Refugees often end up in poor countries and small countries that don't have ample resources to support them.
UNHCR compared the number of refugees as of mid-2016 to the overall size of a country's economy, measured by gross domestic product (see chart, above). The report found that low- and middle-income nations in the Middle East, Asia and Africa carry the biggest burden.
"A fairly small number of middle- or lower-income countries carry the weight for everyone else," says Boian.
These countries do not have enough wealth to provide basic resources for newcomers — and the influx puts a strain on their economies, says Boian. Although the countries receive UNHCR aid, the agency can't keep up, he says. "We're one of the only agencies that starts our budget at zero every year. We rely very heavily on support of the governments of the world."
The U.S., for example, has given $5.9 billion in humanitarian aid to Syria since their civil war started in 2011, which works to about $1 billion a year. That includes funding for relief groups assisting refugees and for refugee support in neighboring countries. Still, it's not enough. In January, the U.N. and NGO partners appealed for $4.6 billion to aid Syrian refugees and host nations.
Smaller countries are also playing an outsize role. Looking at the proportion of refugees to national population, UNHCR found that smaller nations have some of the highest proportions of hosted refugees. For some countries like South Sudan and Chad, that's a result of geography — they're closest to big sources of refugees. For others, it's a result of policy. For example, if refugees attempt to arrive to Australia by boat, they're sent instead a detention camp on the tiny island republic of Nauru.

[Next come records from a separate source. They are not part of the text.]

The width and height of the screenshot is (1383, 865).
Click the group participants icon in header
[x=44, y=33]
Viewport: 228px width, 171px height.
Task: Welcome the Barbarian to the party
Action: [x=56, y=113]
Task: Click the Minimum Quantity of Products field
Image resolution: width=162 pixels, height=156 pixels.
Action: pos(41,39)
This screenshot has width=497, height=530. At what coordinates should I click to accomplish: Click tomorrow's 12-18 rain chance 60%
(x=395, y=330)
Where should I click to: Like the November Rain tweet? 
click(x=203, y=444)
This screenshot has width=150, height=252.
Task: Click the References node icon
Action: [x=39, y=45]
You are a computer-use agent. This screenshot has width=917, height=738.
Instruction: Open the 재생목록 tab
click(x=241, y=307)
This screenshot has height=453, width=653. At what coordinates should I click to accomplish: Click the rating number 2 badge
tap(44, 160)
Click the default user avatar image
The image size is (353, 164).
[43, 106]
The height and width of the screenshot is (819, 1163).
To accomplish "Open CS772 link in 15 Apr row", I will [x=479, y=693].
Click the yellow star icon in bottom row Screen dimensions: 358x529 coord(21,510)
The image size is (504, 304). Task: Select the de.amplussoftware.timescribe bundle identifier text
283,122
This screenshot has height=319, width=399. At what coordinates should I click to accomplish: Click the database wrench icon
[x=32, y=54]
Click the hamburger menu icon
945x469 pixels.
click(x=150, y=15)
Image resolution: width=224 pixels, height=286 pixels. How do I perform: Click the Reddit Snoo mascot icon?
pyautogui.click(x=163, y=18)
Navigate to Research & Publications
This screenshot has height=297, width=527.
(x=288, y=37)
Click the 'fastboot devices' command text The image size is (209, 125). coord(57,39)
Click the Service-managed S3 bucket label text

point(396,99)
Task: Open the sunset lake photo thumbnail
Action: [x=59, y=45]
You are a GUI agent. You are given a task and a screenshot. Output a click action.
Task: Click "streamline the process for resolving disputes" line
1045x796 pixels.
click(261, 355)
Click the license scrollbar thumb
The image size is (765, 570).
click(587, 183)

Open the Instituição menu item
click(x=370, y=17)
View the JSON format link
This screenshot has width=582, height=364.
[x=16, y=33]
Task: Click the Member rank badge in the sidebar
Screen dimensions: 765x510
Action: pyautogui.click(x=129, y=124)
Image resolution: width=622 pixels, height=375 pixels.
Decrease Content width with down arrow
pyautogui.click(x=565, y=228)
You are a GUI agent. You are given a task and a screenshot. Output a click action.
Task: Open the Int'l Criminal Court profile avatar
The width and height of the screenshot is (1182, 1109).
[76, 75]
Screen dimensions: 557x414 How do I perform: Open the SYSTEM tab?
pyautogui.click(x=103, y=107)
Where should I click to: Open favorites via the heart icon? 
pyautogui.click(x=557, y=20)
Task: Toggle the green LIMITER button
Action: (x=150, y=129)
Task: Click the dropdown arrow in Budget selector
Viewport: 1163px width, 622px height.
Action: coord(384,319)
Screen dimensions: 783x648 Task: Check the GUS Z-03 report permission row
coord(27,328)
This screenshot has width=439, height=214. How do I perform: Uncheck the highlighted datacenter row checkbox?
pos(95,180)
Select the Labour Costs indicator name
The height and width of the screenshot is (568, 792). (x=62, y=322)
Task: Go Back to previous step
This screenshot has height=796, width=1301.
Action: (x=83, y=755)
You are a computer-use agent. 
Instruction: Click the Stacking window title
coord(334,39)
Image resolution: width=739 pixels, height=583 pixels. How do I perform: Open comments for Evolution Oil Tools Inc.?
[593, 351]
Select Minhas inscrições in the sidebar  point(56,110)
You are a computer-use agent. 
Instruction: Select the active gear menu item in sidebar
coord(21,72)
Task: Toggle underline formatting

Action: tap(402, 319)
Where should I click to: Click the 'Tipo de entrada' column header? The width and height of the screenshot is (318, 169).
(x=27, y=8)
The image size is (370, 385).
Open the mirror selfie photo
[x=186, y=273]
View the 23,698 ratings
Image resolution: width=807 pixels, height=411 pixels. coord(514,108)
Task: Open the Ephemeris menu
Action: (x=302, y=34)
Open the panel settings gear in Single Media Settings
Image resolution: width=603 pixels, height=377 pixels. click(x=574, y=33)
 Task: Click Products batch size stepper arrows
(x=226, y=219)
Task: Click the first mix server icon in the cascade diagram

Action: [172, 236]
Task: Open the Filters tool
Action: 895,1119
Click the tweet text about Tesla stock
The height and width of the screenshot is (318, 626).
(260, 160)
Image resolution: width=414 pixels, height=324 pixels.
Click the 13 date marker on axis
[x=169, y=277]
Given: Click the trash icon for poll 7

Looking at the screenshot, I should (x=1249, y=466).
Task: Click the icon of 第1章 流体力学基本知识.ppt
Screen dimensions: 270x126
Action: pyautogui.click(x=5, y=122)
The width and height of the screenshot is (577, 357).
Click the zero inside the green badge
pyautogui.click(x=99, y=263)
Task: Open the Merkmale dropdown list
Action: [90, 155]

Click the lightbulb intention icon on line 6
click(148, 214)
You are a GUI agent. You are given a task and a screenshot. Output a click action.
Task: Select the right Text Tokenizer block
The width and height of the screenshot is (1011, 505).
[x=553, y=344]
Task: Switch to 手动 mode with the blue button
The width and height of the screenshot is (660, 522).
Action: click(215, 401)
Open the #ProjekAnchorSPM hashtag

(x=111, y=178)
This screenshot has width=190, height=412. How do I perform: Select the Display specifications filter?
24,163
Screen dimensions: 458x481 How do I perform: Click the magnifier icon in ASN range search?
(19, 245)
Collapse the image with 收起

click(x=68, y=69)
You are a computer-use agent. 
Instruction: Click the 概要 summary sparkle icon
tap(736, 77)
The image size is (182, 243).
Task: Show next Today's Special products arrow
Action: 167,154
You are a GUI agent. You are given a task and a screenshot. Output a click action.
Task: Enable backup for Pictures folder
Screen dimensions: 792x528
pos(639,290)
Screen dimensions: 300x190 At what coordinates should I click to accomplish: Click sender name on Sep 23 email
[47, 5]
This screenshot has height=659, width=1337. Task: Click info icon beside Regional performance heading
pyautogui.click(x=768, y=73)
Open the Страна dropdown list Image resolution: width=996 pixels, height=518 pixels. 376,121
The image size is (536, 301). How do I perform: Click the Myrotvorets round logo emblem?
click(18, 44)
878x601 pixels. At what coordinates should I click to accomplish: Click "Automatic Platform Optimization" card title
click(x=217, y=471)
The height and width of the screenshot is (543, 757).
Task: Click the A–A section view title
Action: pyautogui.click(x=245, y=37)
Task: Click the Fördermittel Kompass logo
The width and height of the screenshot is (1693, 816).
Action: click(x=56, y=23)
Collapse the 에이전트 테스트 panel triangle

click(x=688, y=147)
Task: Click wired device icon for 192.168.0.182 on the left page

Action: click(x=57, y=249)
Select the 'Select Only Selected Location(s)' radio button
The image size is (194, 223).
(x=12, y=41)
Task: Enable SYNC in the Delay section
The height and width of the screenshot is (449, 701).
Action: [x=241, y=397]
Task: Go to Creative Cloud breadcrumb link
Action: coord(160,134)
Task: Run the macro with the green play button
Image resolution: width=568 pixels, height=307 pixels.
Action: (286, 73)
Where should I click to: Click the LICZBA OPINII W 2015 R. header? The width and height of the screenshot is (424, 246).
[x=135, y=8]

Palestine is not included in the U.N. Refugee Agency report.
There are over 5 million Palestinian refugees — the largest group of refugees in the world, according to the U.N. But they're not included in the UNHCR data and are under the jurisdiction of another U.N. agency, United Nations Relief and Works Agency.
The reason for the separate category rests in their history. NPR's Greg Myre explained, in a story from October 2015: "The 1948 Arab-Israeli War created the original Palestinian refugee population of some 700,000. Many have long since died, but their descendants are also classified as refugees and are concentrated in Lebanon, Jordan, Syria and the Palestinian territories."
There are actually more internally displaced people than refugees.
IDPs, as they're called, leave their towns, cities and villages for the same reasons as refugees but remain in their own country. Out of 63.9 million people that UNHCR calls "persons of concern" — refugees, asylum-seekers, IDPs, stateless individuals and others -- 37.5 million were IDPs in 2015.